On the third day of the conversation I (along with Tim Keel of Jacob’s Well and Emergent National Coordinator Tony Jones) was given the opportunity to engage Dr. Volf on his latest book Free of Charge. Me and Tim both had questions for Dr. Volf. Here’s the question I put forward to him. This is an issue I am becoming more passionate about as I engage in this kind of ministry on the local level. His thoughts were most helpful. I am very much anticipating his next book that will be dealing with ‘memory’ or as he put it ‘remembering rightly’. A very large part in the work of reconciliation is about dealing with the history. Anyways….here is the question I put forward to Dr. Volf:
As someone engaged in the work of reconciliation along racial/ethnic lines in the church I was intrigued by your thoughts on the Forgiver’s Memory. Specifically this notion that in our emulation of God as ‘forgetter of sin’ that we in turn ‘forget the particular sin’ of our offender. And I want to quote a passage from the text:
Why should we let it slip into oblivion, someone may protest?

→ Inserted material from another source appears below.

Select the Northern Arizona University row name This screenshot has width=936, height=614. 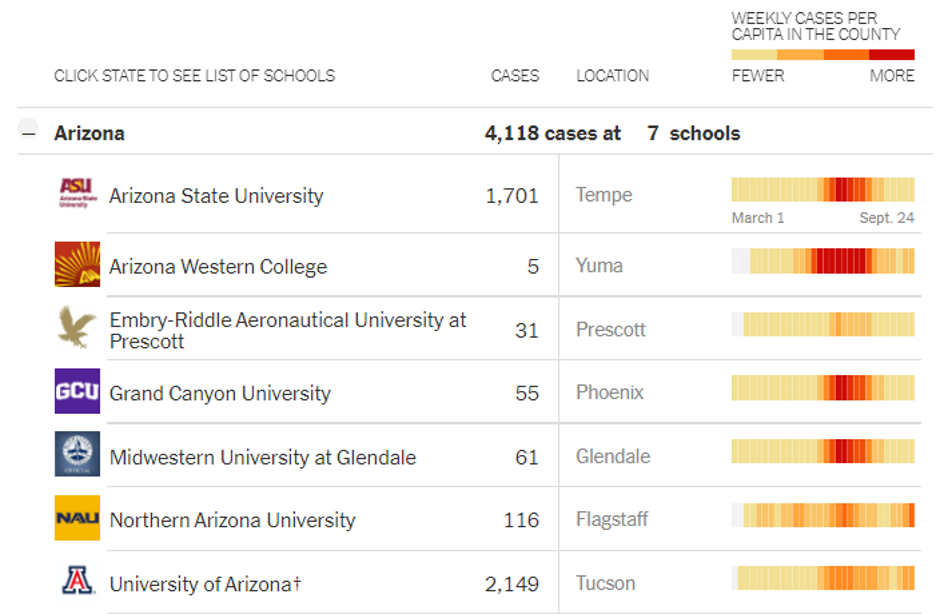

When offenses are forgotten, it looks as if they never happened at all! But they have happened, and honesty demands that we acknowledge them. For that reason, we should remember, the argument concludes
The next passages give us more nuance by reminding of us what you said previously about the work prior to actual forgiving. You say:
So what happens to the obligation to remember when we let the forgiven offense slip into oblivion? Notice that “forgetting” follows condemnation of sin and release from penalties and guild, it doesn’t happen apart from it….

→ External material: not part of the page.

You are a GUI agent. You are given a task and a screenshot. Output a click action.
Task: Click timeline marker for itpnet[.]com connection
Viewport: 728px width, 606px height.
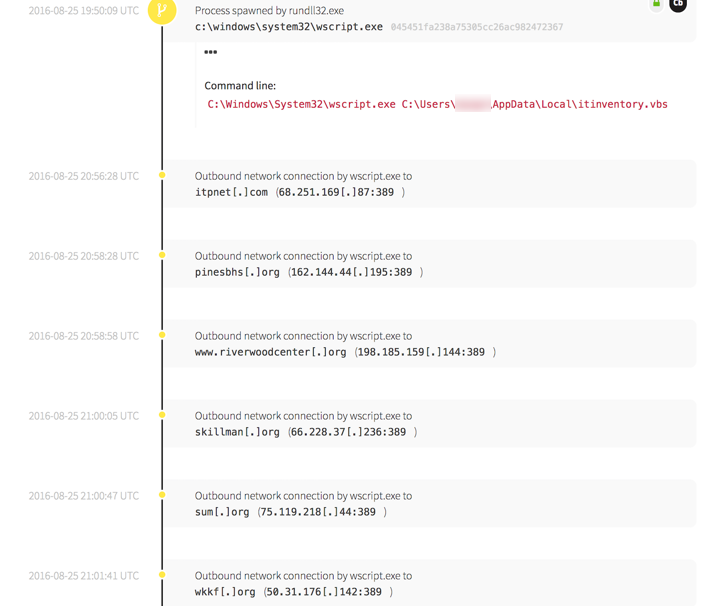tap(162, 175)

Does this way of seeing and practicing forgiveness overly-individualize sin (giving too much to the narrative of Western individualism) and downplaying the systemic nature of sin. Let me give a concrete example (the scholar who offended me recently or the various instances in which I as a black man in America (in the Church) experience what I name as sinful racialized patterns of thinking and being in the world (or what the apostle Paul referred to as the ‘course of the world’ in connection to the dis-ordering work of the principalities and powers). In going about the work of racial reconciliation I am encountering speech, ways of relating, and images that reflect the systemic reality of particular racialized patterns of thinking that bring harm and exclusion. We are not talking about isolated individual events of offense but continued racialized systemic patterns of thinking and being in the world.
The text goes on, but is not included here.